É neste cenário que surgem inquietações sobre o artigo 9º do Decreto-lei nº 406/1968, especialmente no que se refere à tributação das sociedades de profissionais de forma diferenciada, naquilo que se consagrou, na doutrina e na jurisprudência, como ISS Fixo.
Como dito, sempre que a ordem jurídica passa por mudanças é recorrente a ascensão de insurgências. Sob esta ótica, indaga-se: à luz do §1º do artigo 8º-A da Lei Complementar nº 116/2003, estaria o §3º do artigo 9º do Decreto-lei nº 406/1968 derrogado, ainda que inexista expressa alusão?
O deslinde da problemática passa pela compreensão da lei complementar, no contexto federativo, e sobre suas implicações na autonomia dos entes políticos, assim como sobre a derrogação ou a compatibilização das leis no tempo e no espaço.
Desta feita, para fins do presente estudo serão abordadas apenas as questões atinentes à derrogação ou não da sistemática do ISS Fixo, de modo que a abordagem se abstém de quaisquer outras elucubrações sobre a tributação das sociedades de profissionais, visto que se trata de matéria ampla e passível de extensos aprofundamentos.
BREVE CONTEXTUALIZAÇÃO DO ISS FIXO E DA FIXAÇÃO DO SEU MONTANTE
É cediço que, com a promulgação da Carta Republicana de 1988, o ordenamento tributário pretérito foi recepcionado[1] naquilo que não contrariasse materialmente a nova ordem constitucional. Sob o auspício da recepção encontra-se a Lei nº 5.172/1966 (Código Tributário Nacional – CTN) e o Decreto-lei nº 406/1968, ambos recepcionados com status de lei complementar, cujas normas se impõem aos Entes Federativos (União, Estados, Municípios e Distrito Federal), haja vista o disposto no artigo 146 da Magna Carta.

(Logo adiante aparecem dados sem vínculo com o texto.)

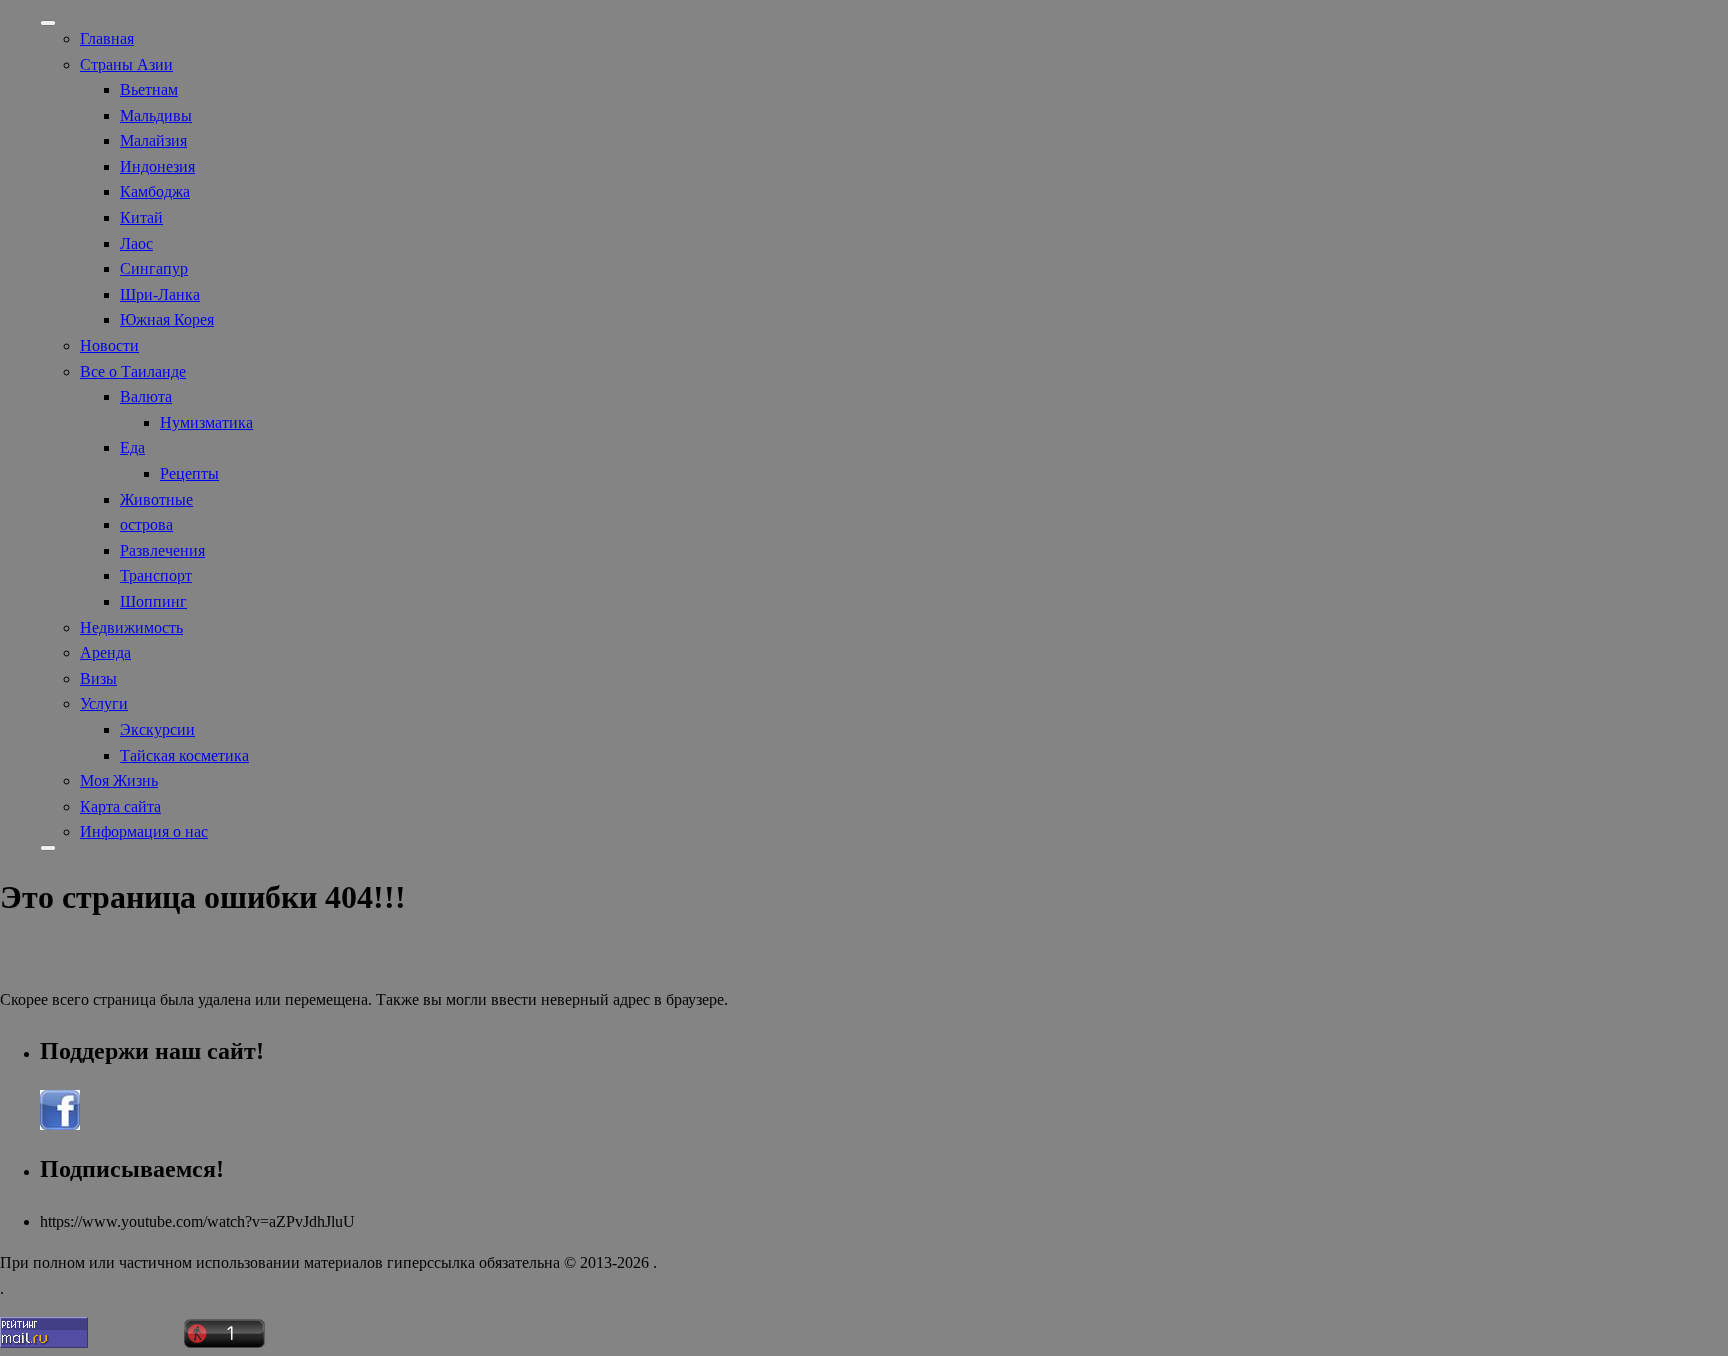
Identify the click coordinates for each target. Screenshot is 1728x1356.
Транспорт (156, 575)
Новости (109, 345)
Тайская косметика (184, 755)
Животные (156, 499)
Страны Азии (126, 64)
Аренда (105, 652)
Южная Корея (167, 319)
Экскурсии (157, 729)
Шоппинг (153, 601)
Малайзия (153, 140)
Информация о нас (144, 831)
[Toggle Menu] (48, 23)
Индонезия (157, 166)
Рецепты (189, 473)
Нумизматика (206, 422)
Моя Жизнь (119, 780)
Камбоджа (155, 191)
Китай (141, 217)
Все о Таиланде (133, 371)
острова (146, 524)
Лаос (136, 243)
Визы (98, 678)
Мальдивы (156, 115)
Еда (132, 447)
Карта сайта (120, 806)
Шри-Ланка (160, 294)
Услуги (104, 703)
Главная (107, 38)
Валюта (146, 396)
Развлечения (162, 550)
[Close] (48, 848)
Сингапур (154, 268)
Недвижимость (131, 627)
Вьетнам (149, 89)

Controvertida desde a origem, a tributação das sociedades de profissionais de forma diferenciada sempre suscitou e continua suscitando dúvidas sobre os aspectos da pessoalidade e sobre os limites da responsabilidade do profissional que presta serviços em nome da sociedade.

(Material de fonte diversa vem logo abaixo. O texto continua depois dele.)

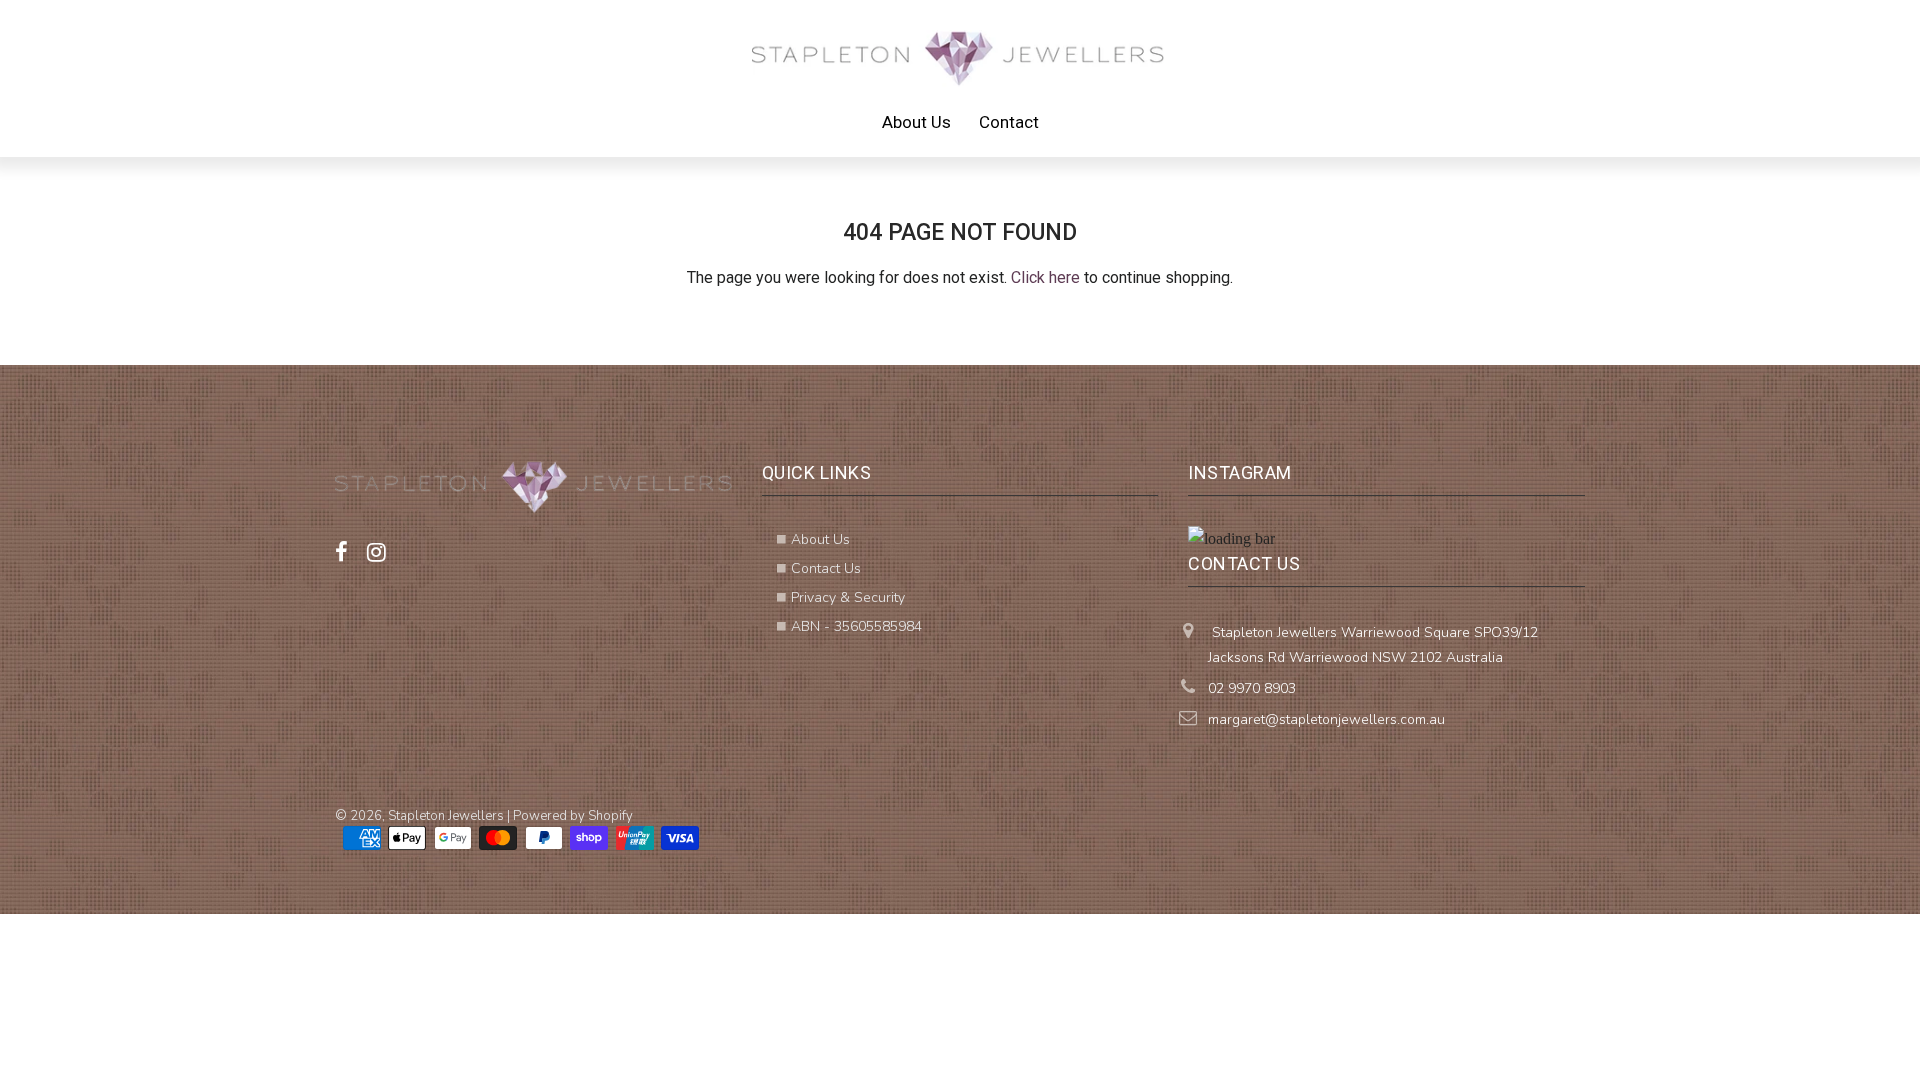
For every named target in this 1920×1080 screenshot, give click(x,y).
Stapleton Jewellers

Há muito questionada pelos fiscos municipais, a vigência da Lei Complementar nº 116/2003 culminou em inúmeras discussões sobre a derrogação ou revogação do aludido tratamento diferenciado, em face da não inclusão do artigo 9º do Decreto-lei nº 406/1968 entre aqueles expressamente revogados, nos termos do artigo 10 da referida LC. Todavia, o Superior Tribunal de Justiça (STJ) pôs termo à controvérsia, sustentando que “o art. 9º, § 3º do Decreto-lei 406/68 não foi revogado pelas legislações que lhe são posteriores”[2], de forma que este remanesceu incólume.
O tratamento tributário diferenciado das sociedades de profissionais circunscreve a pessoalidade na prestação de serviços por profissionais habilitados nelas reunidos, caso em que, existindo prestação de serviços sob a forma personalíssima em nome da sociedade, esta, em tese, tem o direito de recolher o imposto sobre serviços de forma diferenciada, em valor fixo, com fulcro no §3º do artigo 9º do Decreto-lei nº 406/1.968.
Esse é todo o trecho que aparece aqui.